What Structured AI Diligence Looks Like
The diligence process for an AI company needs to generate specific documentation on each of these risk categories — not management summaries, but reviewed primary documents with findings and confidence assessments.
- → Model card and architecture documentation review: Parsing available model documentation to establish provenance, base model, fine-tuning approach, and licensing terms — with a flag on any license conditions that restrict commercial use.
- → Training data inventory and rights documentation: Reviewing data source documentation, data use agreements, and scraping practices to produce a training data IP risk assessment — identifying exposure categories and quantifying the proportion of training data with clear usage rights.
- → API dependency mapping: Documenting all third-party AI infrastructure dependencies — providers, API usage volumes, cost per call, contract terms, and switching costs — to produce a dependency risk score and alternative sourcing analysis.
- → Compute cost unit economics analysis: Extracting compute cost data from available infrastructure documentation and financial records to model gross margin at current and projected scale — flagging any cases where margin compression is a structural feature of the cost model.

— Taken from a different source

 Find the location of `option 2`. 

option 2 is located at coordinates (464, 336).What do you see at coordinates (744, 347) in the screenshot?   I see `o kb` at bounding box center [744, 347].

- → EU AI Act risk classification: Assessing the target's use cases against the EU AI Act risk tiers — identifying any high-risk applications, compliance gaps, and the cost to achieve compliance as a deal input.
The Investment Thesis Implication
Acquirers of AI companies in 2024–2025 are making thesis bets on proprietary model capability, unique training data, and defensible technical moats. Each of those thesis pillars can be validated or refuted through structured diligence — but only if the diligence process is designed to ask the right questions and examine the right documentation.
The companies acquiring AI assets that avoid post-close surprises are those where the diligence brief was explicit: model IP, data rights, compute economics, and regulatory exposure were primary workstreams — not afterthoughts on a traditional IT checklist.
The VEDEKON Framework includes AI-specific assessment criteria for each of these categories — designed to be activated when the target company's core technology asset is a trained model, a fine-tuned foundation model, or a product built on third-party AI infrastructure. The output is a structured risk assessment that maps directly to the investment thesis and deal model, not a qualitative summary that the Investment Committee cannot act on.